What is expected » Every entry in the following data should be output exactly.

Source data »
________________________

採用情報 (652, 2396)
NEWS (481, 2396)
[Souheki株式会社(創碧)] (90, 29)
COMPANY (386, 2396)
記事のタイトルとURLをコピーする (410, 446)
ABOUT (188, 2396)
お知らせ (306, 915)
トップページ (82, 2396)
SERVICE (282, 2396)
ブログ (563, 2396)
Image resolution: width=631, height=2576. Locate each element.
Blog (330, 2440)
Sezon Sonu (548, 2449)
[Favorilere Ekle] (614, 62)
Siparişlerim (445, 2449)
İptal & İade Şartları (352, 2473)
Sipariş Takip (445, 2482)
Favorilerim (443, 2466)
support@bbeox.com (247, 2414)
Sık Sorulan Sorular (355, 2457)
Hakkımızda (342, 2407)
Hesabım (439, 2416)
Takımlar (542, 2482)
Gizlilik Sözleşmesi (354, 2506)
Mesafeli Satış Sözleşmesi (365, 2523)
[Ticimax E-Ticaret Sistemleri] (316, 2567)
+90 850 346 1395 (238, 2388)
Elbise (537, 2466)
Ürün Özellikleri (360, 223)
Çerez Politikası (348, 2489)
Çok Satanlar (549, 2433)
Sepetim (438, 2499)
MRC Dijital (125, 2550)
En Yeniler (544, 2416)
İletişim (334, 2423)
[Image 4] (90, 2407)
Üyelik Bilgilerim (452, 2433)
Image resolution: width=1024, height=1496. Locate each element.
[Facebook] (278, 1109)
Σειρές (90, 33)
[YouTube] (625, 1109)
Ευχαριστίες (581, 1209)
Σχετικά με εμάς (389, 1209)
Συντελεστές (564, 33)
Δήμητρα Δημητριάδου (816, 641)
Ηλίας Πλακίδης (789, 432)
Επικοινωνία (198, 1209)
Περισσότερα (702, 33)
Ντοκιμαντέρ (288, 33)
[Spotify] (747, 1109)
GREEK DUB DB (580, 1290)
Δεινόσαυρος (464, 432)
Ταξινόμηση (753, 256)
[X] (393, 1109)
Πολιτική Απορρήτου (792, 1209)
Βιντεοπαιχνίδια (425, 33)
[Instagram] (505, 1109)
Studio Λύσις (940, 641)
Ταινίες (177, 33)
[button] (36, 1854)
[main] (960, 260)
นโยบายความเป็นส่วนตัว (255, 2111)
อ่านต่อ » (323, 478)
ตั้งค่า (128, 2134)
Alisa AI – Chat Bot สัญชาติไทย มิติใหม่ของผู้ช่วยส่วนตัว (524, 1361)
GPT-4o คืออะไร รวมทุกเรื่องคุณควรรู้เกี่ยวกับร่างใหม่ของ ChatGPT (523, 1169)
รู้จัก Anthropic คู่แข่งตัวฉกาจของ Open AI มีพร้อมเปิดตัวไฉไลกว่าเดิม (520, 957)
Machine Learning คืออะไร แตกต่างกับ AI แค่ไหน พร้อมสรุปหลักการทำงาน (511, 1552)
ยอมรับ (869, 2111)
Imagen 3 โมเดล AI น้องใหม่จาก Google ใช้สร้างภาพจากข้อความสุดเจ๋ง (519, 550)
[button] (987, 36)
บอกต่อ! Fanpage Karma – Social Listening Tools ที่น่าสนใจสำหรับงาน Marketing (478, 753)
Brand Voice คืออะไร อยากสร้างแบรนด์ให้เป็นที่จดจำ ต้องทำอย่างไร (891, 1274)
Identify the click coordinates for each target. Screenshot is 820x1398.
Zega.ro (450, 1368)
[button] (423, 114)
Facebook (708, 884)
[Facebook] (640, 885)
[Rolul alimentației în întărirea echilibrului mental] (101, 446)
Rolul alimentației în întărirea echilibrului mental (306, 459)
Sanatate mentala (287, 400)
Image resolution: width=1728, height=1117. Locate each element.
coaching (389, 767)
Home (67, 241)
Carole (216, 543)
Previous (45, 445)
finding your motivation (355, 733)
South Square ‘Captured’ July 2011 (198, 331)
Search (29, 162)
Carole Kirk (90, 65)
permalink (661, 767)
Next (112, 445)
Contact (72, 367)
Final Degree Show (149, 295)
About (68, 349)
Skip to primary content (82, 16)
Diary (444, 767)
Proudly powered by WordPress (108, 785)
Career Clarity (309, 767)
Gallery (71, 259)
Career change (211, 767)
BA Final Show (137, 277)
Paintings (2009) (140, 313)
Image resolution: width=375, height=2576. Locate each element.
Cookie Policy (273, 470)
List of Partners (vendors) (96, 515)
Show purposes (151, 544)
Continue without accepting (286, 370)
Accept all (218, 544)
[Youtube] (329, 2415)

________________________

Written solution »
採用情報 (652, 2396)
NEWS (481, 2396)
[Souheki株式会社(創碧)] (90, 29)
COMPANY (386, 2396)
記事のタイトルとURLをコピーする (410, 446)
ABOUT (188, 2396)
お知らせ (306, 915)
トップページ (82, 2396)
SERVICE (282, 2396)
ブログ (563, 2396)
Image resolution: width=631, height=2576. Locate each element.
Blog (330, 2440)
Sezon Sonu (548, 2449)
[Favorilere Ekle] (614, 62)
Siparişlerim (445, 2449)
İptal & İade Şartları (352, 2473)
Sipariş Takip (445, 2482)
Favorilerim (443, 2466)
support@bbeox.com (247, 2414)
Sık Sorulan Sorular (355, 2457)
Hakkımızda (342, 2407)
Hesabım (439, 2416)
Takımlar (542, 2482)
Gizlilik Sözleşmesi (354, 2506)
Mesafeli Satış Sözleşmesi (365, 2523)
[Ticimax E-Ticaret Sistemleri] (316, 2567)
+90 850 346 1395 (238, 2388)
Elbise (537, 2466)
Ürün Özellikleri (360, 223)
Çerez Politikası (348, 2489)
Çok Satanlar (549, 2433)
Sepetim (438, 2499)
MRC Dijital (125, 2550)
En Yeniler (544, 2416)
İletişim (334, 2423)
[Image 4] (90, 2407)
Üyelik Bilgilerim (452, 2433)
Image resolution: width=1024, height=1496. Locate each element.
[Facebook] (278, 1109)
Σειρές (90, 33)
[YouTube] (625, 1109)
Ευχαριστίες (581, 1209)
Σχετικά με εμάς (389, 1209)
Συντελεστές (564, 33)
Δήμητρα Δημητριάδου (816, 641)
Ηλίας Πλακίδης (789, 432)
Επικοινωνία (198, 1209)
Περισσότερα (702, 33)
Ντοκιμαντέρ (288, 33)
[Spotify] (747, 1109)
GREEK DUB DB (580, 1290)
Δεινόσαυρος (464, 432)
Ταξινόμηση (753, 256)
[X] (393, 1109)
Πολιτική Απορρήτου (792, 1209)
Βιντεοπαιχνίδια (425, 33)
[Instagram] (505, 1109)
Studio Λύσις (940, 641)
Ταινίες (177, 33)
[button] (36, 1854)
[main] (960, 260)
นโยบายความเป็นส่วนตัว (255, 2111)
อ่านต่อ » (323, 478)
ตั้งค่า (128, 2134)
Alisa AI – Chat Bot สัญชาติไทย มิติใหม่ของผู้ช่วยส่วนตัว (524, 1361)
GPT-4o คืออะไร รวมทุกเรื่องคุณควรรู้เกี่ยวกับร่างใหม่ของ ChatGPT (523, 1169)
รู้จัก Anthropic คู่แข่งตัวฉกาจของ Open AI มีพร้อมเปิดตัวไฉไลกว่าเดิม (520, 957)
Machine Learning คืออะไร แตกต่างกับ AI แค่ไหน พร้อมสรุปหลักการทำงาน (511, 1552)
ยอมรับ (869, 2111)
Imagen 3 โมเดล AI น้องใหม่จาก Google ใช้สร้างภาพจากข้อความสุดเจ๋ง (519, 550)
[button] (987, 36)
บอกต่อ! Fanpage Karma – Social Listening Tools ที่น่าสนใจสำหรับงาน Marketing (478, 753)
Brand Voice คืออะไร อยากสร้างแบรนด์ให้เป็นที่จดจำ ต้องทำอย่างไร (891, 1274)
Identify the click coordinates for each target. Screenshot is 820x1398.
Zega.ro (450, 1368)
[button] (423, 114)
Facebook (708, 884)
[Facebook] (640, 885)
[Rolul alimentației în întărirea echilibrului mental] (101, 446)
Rolul alimentației în întărirea echilibrului mental (306, 459)
Sanatate mentala (287, 400)
Image resolution: width=1728, height=1117. Locate each element.
coaching (389, 767)
Home (67, 241)
Carole (216, 543)
Previous (45, 445)
finding your motivation (355, 733)
South Square ‘Captured’ July 2011 (198, 331)
Search (29, 162)
Carole Kirk (90, 65)
permalink (661, 767)
Next (112, 445)
Contact (72, 367)
Final Degree Show (149, 295)
About (68, 349)
Skip to primary content (82, 16)
Diary (444, 767)
Proudly powered by WordPress (108, 785)
Career Clarity (309, 767)
Gallery (71, 259)
Career change (211, 767)
BA Final Show (137, 277)
Paintings (2009) (140, 313)
Image resolution: width=375, height=2576. Locate each element.
Cookie Policy (273, 470)
List of Partners (vendors) (96, 515)
Show purposes (151, 544)
Continue without accepting (286, 370)
Accept all (218, 544)
[Youtube] (329, 2415)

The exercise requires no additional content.